- [REQUIRED ACTION 1]
Answer these from the surgical site infection abstract:
(a) In which city was the hospital?
(b) What period did the study cover?
(c) What technique was used for the antibiotic susceptibility test?
- [REQUIRED ACTION 2]
Retype part of the surgical site infection abstract word for word. Begin at the words "Bacteriology of Surgical" and stop after "proper antibiotic treatments.".

--- SUPPLIED TEXT ---

Bacteriology of Surgical Site Infections and Antibiotic Susceptibility Pattern in Isolates of Postoperative Wound Infections
Background: We aimed to evaluate the isolates of postsurgical infections, and study their sensitivity; so that strategies could be made by using proper antibiotic treatments.
Methods: Study isolates were obtained by swabs/pus from the subjects reported for surgical site infections (SSIs) at surgery department of a governmental tertiary care hospital, Nagpur, India, and were further transferred to the pathology department during the period from June 2009 to November 2011. About 250 cases of surgical site infection were evaluated with isolates form different surgical sites which were surmised to be infected based on clinical evaluation. The isolates were subjected to standard procedures, and antibiotic susceptibility test opting modified Kirby-Bauer disc diffusion technique.

--- LISTED RECORDS ---

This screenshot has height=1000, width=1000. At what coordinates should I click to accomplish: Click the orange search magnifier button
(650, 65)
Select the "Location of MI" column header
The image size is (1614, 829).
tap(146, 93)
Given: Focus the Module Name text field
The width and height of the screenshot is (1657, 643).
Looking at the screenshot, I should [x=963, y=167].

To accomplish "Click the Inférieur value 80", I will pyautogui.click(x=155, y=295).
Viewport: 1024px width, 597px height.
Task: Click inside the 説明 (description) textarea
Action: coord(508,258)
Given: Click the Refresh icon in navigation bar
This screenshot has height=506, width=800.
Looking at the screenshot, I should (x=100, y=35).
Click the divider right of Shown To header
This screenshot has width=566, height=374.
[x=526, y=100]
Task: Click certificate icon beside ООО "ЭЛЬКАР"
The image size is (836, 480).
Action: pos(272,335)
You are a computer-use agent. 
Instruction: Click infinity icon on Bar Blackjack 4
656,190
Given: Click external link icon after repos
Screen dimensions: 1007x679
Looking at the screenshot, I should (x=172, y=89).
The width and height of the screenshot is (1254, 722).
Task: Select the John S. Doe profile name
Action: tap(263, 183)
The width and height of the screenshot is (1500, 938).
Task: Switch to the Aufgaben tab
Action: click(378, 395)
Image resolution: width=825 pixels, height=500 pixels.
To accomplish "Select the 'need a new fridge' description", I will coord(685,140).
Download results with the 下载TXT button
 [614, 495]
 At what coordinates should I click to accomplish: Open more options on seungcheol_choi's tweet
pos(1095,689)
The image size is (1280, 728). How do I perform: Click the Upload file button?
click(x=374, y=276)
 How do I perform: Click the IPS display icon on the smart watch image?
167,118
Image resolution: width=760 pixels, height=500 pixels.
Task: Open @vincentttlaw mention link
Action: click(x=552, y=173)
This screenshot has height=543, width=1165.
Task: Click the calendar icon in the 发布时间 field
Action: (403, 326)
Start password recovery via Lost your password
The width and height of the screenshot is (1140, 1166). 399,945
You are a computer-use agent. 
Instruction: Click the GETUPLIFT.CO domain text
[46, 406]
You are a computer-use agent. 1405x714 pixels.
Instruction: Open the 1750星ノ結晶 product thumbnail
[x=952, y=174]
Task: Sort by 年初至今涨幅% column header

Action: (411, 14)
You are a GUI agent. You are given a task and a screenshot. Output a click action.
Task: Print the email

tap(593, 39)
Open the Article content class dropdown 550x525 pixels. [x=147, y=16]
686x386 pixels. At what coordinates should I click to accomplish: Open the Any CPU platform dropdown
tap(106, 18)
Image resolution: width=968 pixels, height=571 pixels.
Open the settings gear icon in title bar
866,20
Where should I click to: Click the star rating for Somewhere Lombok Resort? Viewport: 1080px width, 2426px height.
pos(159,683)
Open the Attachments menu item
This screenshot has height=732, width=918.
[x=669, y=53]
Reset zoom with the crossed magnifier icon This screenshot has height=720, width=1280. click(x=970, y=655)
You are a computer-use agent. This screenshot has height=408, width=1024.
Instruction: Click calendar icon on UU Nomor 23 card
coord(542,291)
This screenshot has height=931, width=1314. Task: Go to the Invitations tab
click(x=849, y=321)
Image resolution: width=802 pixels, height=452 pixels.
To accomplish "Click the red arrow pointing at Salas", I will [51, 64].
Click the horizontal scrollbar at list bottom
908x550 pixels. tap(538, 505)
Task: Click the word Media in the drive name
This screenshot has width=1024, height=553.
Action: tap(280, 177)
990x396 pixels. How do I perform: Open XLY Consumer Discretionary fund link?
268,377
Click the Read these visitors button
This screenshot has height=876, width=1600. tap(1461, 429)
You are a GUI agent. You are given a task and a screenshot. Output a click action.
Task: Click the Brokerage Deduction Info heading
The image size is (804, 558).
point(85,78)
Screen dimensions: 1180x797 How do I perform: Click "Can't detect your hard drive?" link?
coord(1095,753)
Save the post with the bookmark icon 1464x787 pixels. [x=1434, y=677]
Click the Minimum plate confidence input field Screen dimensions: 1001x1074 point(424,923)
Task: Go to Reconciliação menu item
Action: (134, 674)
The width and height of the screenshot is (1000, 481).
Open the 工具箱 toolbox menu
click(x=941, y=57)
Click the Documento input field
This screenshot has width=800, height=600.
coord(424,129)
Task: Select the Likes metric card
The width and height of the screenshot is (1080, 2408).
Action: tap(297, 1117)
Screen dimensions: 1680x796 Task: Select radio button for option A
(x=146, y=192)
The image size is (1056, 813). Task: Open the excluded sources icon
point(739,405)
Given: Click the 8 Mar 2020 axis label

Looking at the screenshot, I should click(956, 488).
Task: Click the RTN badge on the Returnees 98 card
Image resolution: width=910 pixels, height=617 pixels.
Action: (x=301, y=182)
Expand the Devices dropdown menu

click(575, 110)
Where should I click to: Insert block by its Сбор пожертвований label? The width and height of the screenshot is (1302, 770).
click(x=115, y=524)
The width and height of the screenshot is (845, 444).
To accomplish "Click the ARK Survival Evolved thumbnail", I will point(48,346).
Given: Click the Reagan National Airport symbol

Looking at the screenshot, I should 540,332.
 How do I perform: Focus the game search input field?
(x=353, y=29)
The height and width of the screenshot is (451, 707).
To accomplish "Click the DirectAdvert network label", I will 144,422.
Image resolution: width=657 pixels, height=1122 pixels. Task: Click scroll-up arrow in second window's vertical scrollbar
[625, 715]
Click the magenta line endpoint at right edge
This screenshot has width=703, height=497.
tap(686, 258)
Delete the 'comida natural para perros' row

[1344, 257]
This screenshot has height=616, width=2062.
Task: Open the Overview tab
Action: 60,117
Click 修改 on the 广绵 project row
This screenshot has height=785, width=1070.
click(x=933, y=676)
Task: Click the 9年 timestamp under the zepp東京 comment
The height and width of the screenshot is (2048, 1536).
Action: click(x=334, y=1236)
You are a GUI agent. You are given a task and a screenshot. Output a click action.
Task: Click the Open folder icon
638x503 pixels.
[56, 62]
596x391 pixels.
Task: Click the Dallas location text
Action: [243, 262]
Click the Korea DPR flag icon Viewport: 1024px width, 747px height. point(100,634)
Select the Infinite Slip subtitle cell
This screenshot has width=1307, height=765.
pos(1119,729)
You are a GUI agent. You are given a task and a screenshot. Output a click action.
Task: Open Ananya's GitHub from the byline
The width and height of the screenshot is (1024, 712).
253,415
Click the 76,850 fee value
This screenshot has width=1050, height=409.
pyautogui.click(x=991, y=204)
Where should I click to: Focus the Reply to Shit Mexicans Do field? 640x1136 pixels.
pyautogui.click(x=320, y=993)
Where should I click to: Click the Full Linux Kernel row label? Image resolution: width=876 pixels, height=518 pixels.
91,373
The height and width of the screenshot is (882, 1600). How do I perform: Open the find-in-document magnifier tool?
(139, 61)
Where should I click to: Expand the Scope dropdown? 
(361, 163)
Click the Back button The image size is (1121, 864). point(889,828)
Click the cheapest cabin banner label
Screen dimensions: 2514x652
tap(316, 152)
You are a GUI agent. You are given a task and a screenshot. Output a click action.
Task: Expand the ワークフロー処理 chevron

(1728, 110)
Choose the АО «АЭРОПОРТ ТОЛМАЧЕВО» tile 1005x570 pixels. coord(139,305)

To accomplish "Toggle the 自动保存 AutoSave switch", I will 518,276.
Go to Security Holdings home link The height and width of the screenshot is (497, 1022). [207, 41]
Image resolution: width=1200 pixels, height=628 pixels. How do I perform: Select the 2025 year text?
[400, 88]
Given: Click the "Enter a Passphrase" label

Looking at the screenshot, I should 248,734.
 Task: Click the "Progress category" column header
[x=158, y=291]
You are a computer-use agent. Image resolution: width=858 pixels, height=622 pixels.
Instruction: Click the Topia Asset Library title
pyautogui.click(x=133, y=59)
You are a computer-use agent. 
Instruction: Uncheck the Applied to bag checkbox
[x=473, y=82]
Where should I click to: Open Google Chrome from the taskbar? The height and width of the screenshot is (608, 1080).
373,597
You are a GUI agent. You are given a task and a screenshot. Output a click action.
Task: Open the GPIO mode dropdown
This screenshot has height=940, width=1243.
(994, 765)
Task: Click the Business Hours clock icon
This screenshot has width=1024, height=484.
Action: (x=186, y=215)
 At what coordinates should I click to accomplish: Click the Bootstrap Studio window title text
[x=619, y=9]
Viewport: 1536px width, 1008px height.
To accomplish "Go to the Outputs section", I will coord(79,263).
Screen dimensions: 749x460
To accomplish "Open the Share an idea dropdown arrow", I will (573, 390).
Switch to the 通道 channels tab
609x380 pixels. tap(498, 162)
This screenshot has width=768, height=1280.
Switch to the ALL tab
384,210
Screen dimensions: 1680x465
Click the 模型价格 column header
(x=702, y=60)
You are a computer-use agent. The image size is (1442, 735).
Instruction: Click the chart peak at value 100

---

- [ANSWER 1]
(a) Nagpur, India
(b) June 2009 to November 2011
(c) The modified Kirby-Bauer disc diffusion technique

- [ANSWER 2]
Bacteriology of Surgical Site Infections and Antibiotic Susceptibility Pattern in Isolates of Postoperative Wound Infections
Background: We aimed to evaluate the isolates of postsurgical infections, and study their sensitivity; so that strategies could be made by using proper antibiotic treatments.